Sepper says the rule could also mean that states that cover abortion in their health-care plans, such as California, or that require faith-based Crisis Pregnancy Centers to disclose that they don’t provide medical care, could be stripped of federal health-care dollars.
Theroit, from ADF, dismissed concerns like these, saying, “I’m not aware of any situation where any civil rights law would be expanded to that depth. That’s a parade of horribles that has never paraded.” In an emailed statement, Severino said that “the proposed rule does not create any new protections in law that do not already exist, but faithfully enforces what Congress began requiring decades ago,” when it comes to procedures like, “abortions, sterilizations, and assisted suicide.”
The rule is not final yet, but Sepper says it is “highly likely to become final in more or less this form.”
There are already federal laws that protect medical personnel from being required to provide abortions. In addition, nearly every state also allows health-care providers to refuse to perform abortions, and 12 states allow them to refuse to provide contraceptives. In six states, even pharmacists are allowed to refuse to fill birth-control prescriptions.
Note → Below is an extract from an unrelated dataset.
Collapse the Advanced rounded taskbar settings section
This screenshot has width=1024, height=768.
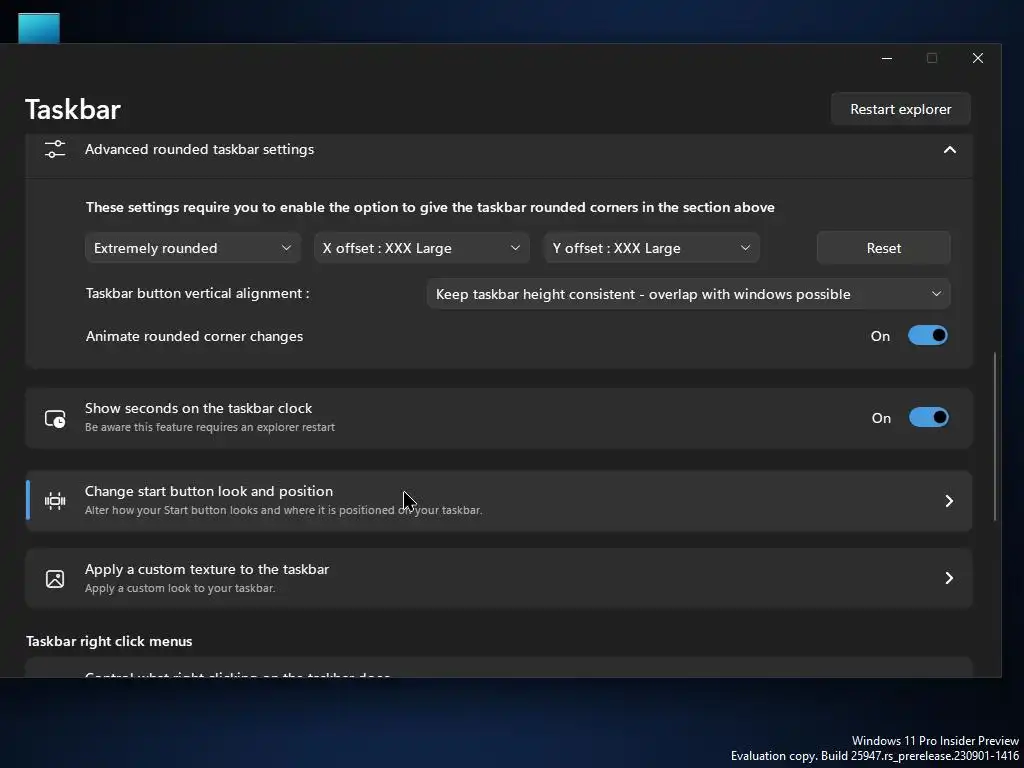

According to reproductive-rights groups, the problem is these laws often mean patients who are denied services aren’t then referred to a doctor who will provide the care. According to one poll, only 57 percent of doctors nationally believe objecting physicians must refer patients to an accommodating provider. “Only in a couple of states are patients given information and referrals,” says Elizabeth Nash of the pro-choice Guttmacher Institute.
This HHS rule doubles down on the idea that conscientiously objecting physicians shouldn’t be required to refer patients to willing providers, according to Martha Swartz, an attorney who has studied conscience clauses. The proposed rule defines “referral” as providing “any information,” including a phone number or website on a pamphlet, about a health service that the provider disagrees with.
While groups like the ADF and the Trump administration seem more focused on protecting the rights of religious health-care workers, the rule’s critics say they’re focused on the patients. The proposed rule “totally doesn’t recognize professionals’ obligations to put their patients’ medical interests before their personal interests,” says Swartz.
Louise Melling, a deputy legal director at the American Civil Liberties Union, sent me a few examples demonstrating the flip side of Hellwege’s case, in which patients were denied care on religious grounds.
One 2000 case involved a New Jersey labor-and-delivery nurse named Yvonne Shelton, whose Pentecostal faith meant, to her, that she could not participate “directly or indirectly in ending a life․” In 1995, Shelton’s hospital admitted a patient who was “standing in a pool of blood” and diagnosed with placenta previa. The doctor ordered an emergency C-section, and Shelton was told to scrub in to assist. But when she learned the procedure would terminate the pregnancy, Shelton refused to participate, delaying the procedure by 30 minutes, the hospital claimed. Shelton was fired after refusing another job within the same hospital.